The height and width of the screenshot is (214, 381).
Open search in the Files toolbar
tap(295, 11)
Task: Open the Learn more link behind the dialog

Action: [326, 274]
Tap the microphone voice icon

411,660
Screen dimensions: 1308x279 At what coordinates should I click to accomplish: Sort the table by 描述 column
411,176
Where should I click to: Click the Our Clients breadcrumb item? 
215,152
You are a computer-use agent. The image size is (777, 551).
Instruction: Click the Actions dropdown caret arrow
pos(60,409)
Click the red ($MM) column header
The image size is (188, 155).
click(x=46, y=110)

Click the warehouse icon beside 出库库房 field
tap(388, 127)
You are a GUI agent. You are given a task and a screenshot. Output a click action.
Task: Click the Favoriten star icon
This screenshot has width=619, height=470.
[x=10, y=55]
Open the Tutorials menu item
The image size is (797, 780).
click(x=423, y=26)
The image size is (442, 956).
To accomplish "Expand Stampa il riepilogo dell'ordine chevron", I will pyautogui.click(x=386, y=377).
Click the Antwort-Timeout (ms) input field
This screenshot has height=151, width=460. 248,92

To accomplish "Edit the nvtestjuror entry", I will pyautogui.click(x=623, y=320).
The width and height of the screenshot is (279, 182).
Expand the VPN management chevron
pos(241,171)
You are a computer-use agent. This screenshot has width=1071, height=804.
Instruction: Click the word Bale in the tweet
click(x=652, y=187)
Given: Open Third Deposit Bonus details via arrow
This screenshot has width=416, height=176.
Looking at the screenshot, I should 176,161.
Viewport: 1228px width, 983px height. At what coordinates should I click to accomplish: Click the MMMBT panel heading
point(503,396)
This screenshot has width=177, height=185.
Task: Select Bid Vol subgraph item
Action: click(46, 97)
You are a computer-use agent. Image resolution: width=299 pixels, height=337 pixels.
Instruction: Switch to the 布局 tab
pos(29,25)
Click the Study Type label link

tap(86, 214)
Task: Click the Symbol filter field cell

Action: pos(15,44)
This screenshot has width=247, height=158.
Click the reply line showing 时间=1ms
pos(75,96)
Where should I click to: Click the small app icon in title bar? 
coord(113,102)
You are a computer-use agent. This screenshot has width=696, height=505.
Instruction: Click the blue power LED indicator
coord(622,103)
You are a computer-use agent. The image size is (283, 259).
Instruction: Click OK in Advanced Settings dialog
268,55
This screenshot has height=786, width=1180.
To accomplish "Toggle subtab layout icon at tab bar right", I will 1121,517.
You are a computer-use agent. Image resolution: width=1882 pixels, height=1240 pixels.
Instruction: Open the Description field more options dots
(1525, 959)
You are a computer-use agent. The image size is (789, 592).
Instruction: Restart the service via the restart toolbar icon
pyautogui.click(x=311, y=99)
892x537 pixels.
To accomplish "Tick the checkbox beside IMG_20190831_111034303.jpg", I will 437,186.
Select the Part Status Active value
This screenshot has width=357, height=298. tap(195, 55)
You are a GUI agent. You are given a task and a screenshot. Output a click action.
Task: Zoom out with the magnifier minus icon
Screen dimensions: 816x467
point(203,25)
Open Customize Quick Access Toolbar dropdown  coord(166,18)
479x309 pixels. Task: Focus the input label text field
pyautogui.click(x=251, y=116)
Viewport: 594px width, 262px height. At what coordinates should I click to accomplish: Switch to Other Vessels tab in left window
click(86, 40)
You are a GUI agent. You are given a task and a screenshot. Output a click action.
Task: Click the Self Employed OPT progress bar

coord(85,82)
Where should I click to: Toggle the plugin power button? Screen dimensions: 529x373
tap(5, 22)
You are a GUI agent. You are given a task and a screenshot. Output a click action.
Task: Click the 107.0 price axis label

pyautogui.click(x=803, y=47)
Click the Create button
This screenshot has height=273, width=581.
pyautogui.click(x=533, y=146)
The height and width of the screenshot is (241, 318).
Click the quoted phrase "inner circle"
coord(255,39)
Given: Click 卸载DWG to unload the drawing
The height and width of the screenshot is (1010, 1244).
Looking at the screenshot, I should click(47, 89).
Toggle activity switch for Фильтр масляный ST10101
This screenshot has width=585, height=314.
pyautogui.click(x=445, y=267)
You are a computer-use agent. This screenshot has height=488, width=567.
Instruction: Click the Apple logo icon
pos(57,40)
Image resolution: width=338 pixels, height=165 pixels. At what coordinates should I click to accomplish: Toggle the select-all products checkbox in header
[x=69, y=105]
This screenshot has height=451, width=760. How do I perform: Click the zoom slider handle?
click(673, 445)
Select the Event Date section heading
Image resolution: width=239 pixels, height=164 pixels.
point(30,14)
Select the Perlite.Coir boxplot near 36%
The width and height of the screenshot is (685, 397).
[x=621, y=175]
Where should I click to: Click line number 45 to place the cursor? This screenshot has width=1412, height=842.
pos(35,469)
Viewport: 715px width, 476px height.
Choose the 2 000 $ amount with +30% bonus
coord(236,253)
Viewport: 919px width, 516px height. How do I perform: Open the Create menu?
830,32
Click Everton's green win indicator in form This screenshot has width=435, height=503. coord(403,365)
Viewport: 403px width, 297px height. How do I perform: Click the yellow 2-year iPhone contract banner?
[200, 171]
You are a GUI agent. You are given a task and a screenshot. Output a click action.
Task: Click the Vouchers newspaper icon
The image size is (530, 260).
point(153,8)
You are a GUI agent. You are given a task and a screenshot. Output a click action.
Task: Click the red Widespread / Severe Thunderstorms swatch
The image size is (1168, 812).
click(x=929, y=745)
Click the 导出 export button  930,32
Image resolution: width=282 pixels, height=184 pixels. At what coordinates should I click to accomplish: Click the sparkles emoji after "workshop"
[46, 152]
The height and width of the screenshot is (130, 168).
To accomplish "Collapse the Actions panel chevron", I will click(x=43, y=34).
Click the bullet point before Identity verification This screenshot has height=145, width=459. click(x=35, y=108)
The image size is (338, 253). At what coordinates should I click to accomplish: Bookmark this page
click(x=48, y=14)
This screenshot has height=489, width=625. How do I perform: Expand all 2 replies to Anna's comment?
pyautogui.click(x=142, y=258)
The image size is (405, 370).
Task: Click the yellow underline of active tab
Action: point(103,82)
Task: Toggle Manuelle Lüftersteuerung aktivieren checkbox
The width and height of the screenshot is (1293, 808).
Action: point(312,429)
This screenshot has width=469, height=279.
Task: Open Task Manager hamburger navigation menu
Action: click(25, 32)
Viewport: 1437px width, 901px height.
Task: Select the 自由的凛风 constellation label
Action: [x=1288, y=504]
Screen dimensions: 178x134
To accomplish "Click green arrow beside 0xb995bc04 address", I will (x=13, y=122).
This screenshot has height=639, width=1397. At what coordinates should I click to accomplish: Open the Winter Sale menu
○ ○ ○ ○ ○
- _PROBLEM TO WORK ON_: Across all the entries, how many lines include "computer"? Answer with the number alone.

- _YOUR SOLUTION_: 8